_文書の一部_.
+-------+

アジアの社会問題の1つである食の問題。貧困エリアに足りないのはタンパク質なんです。話を聞いたのは、NPOイマジナス代表の高橋大海さん。NPOイマジナスはインドとフィリピンでスタディツアーを開催したり、インターン生を受け入れて社会起業家を育てようとしています。大海さんは、ドゥマゲテの語学学校のDETiでは教師のトレーニングを担当しています。
アジアの農村部の深刻な社会問題
フィリピンの教育制度を調べていて、切に思うのは、都会と村のギャップです。ザンボアンギータは町です。フィリピンの田舎の中では、ザンボアンギータは都会なんです。そして、都会と農村では大きなギャップがあります。政府が提供しているサービスに差があるんです。
日本はそのギャップが少ない。でも、フィリピンでは生まれた場所で人生がかなり決まってしまう。アンフェアなんです。教育省はそういう問題を知ってるけど、解決しようとしてない。政策は都市部にフォーカスしています。
村はすごく大変です。だけど、人間らしい、そのままの生活をしていて、キレイなんです。考え方も生き方もシンプル。だから、我々が介入して、変えたくない部分もある。でも、栄養失調とか、そういう問題はなんとかしたい。助かる命も助からないので。
農村部はお米が買えなくて、コーンライスと塩だけ食べていたりするんです。米に比べて、トウモロコシは育てやすいから安いんです。オカズはよくてドライフィッシュ。味が濃いドライフィッシュを少し食べて、コーンライスをたくさん食べるんです。オカズがなかったら塩ですね。
彼らの食生活はタンパク質が不足しているんです。だから、栄養失調でお腹が大きいんです。若いのに死ぬこともあります。知り合いの知り合いが死んだとか聞きます。栄養状態が悪いと、かからない病気になって、重症化するんです。もちろん病院にも行けないので、重症化したら死ぬ可能性も高いです。
途上国の食糧問題はタンパク質不足
NPOイマジナスは返済不要の奨学金をフィリピンでやってます。そこで、学用品の支給と、学校へ行くための交通費を支給してます。コロナ禍は、特別対応として食料も配布していました。タンパク質を配布してるんです。卵と肉です。鶏肉とか豚肉を1キロとか配っていたんです。
2023年度はそのタンパク質の配布はやってません。ただ、今後、別プログラムで食糧支援に特化したプログラムを開始しようと思っています。農村部の問題は食生活なんです。それを少しでもよくしたいんです。

+-------+

_行の抜粋_.
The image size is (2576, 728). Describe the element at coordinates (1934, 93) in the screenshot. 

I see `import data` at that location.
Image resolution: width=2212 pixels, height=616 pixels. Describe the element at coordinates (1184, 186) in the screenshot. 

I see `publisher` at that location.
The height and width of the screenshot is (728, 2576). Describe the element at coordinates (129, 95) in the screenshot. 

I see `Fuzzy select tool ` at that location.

+-------+

_作業内容_.
• a. フィリピン農村部の食の問題を扱った文書について、次の問いに答えよ。
(i) 農村部でお米が買えない人たちは、何を食べていると書かれているか。
(ii) コロナ禍に特別対応として配布していたタンパク質は何か。
(iii) 大海さんがDETiで担当しているのは何か。
• b. フィリピン農村部の食の問題を語る文書の続きを書いてください。

_番号別の回答_.
• a.
(i) コーンライスと塩（オカズはよくてドライフィッシュ）
(ii) 卵と肉（鶏肉や豚肉を1キロなど）
(iii) 教師のトレーニング

• b.
食の問題の次は、教育です。農村部には教育を受けられない子供がたくさんいます。僕らがやっている語学学校DETiは、フィリピンのネグロスアイランドにあるんですが、面白いご縁があったんです。ネグロス繋がりで、ネグロス電工という会社がスポンサーになってくれたんです。その会社はフィリピン人スタッフがいるみたいです。そういう中で、フィリピンの子供たちに教育機会を提供することに関心を示してくれたんです。
日本ではほとんどの家庭が小学校や中学校での義務教育を受けることが当たり前になっている中で、この村ではその教育さえも十分に受けることが出来ていません。
https://www.imaginus.jp/negros-scholarship
だから、いまDETiの敷地内に別の学校を作ってるんです。フィリピン人の子供向けの学校です。学校に行けないフィリピンの子供達に、学ぶ機会を提供していきます。やりたいことに向けて前身できています。
(2023年4月訪問)
編集後記
フィリピンの田舎の人たちは、自給自足で健康的な生活をしていると感じることがありました。だけど、日本人から見たら田舎でも、フィリピンの中では都会の人でした。タンパク質が不足しているなんて考えたことなかったです。貧しいと炭水化物だけを摂取しがちです。炭水化物は安いからです。炭水化物の次は、タンパク質を取れるようになります。もっと豊かになると、栄養バランスを考えるようになってビタミンや食物繊維を摂る。経済力と食生活は密接に関係しています。フィリピンで本気でボランティアをやりたいなら、NPOイマジナスはおすすめです。厳しいと思います。だけど、めちゃ勉強になると思います。DETiも特徴的な学校です。